## [EXTRAIT FOURNI]
==*==
DIAPORAMA PHOTO – Maître verrier au sein de l’Atelier Montfollet depuis trente-trois ans, Anne Brugirard nous accueille dans son atelier pour partager sa passion. Découverte de ce métier insolite, où dessin et histoire se croisent pour redonner vie à d’anciens vitraux ou en créer de nouveaux.
Voilà maintenant trente-trois ans qu’Anne Brugirard est installée en tant que maître verrier à l’Atelier Montfollet, rue Moyrand à Grenoble. Passionnée de dessin depuis son plus jeune âge, elle n’aspirait pourtant pas à devenir artiste. « J’aimais beaucoup l’histoire, y compris l’histoire de l’art. Le métier d’artisan d’art était parfait pour moi car il me permettait de lier toutes mes passions », confie Anne.
Petite, elle a visité des châteaux et des églises avec ses parents. C’est de ces visites que sont nées sa curiosité et sa fascination pour l’art et l’histoire. Deux passions qui l’ont poussée à développer par la suite sa culture visuelle et générale, des éléments indispensables dans son métier.
Son chemin vers la profession de maître verrier n’en a pas moins connu quelques circonvolutions. Après une année de classe prépa” philosophie au lycée Condorcet, à Paris, Anne Brugirard a intégré l’École nationale supérieure des arts appliqués et des métiers d’art en vitrail, puis une école d’architecture. Après cinq ans d’activité en tant qu’architecte, elle a alors eu l’occasion de reprendre l’Atelier Montfollet, où elle avait travaillé en tant que stagiaire. Un choix difficile. « Quand l’occasion s’est présentée, j’ai toutefois préféré reprendre mon premier métier où il y a plus de créativité et de dimension artistique », se rappelle la maître verrier.
==*==
## [MATÉRIEL FOURNI]
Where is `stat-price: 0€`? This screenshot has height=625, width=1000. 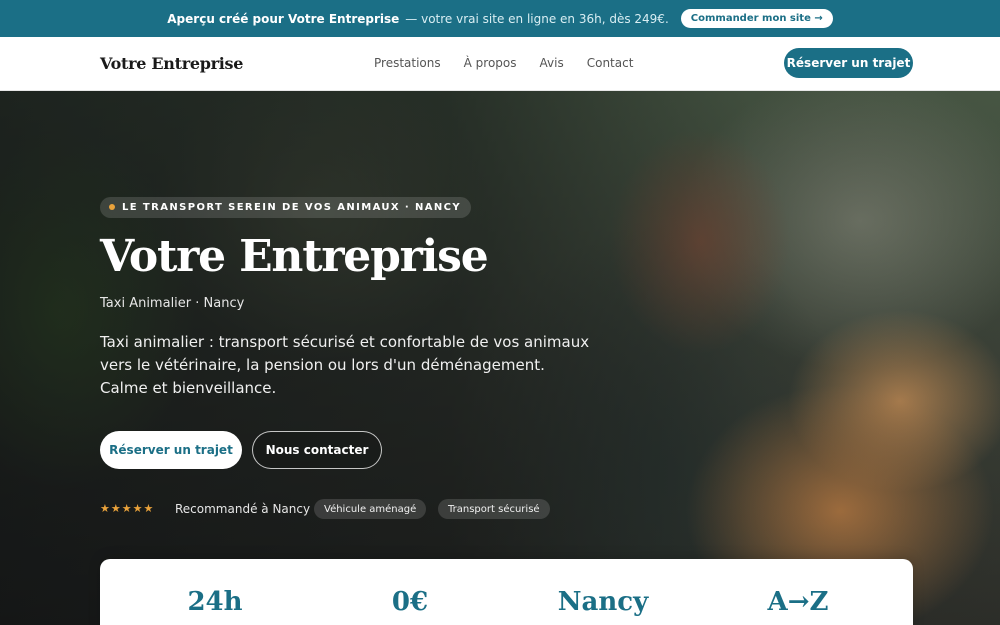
==*==
Pouvez-vous citer mot pour mot le passage de l'extrait qui va de « Petite, elle a » jusqu'à « dans son métier. » inclus ? Appuyez-vous uniquement sur l'extrait.

Petite, elle a visité des châteaux et des églises avec ses parents. C’est de ces visites que sont nées sa curiosité et sa fascination pour l’art et l’histoire. Deux passions qui l’ont poussée à développer par la suite sa culture visuelle et générale, des éléments indispensables dans son métier.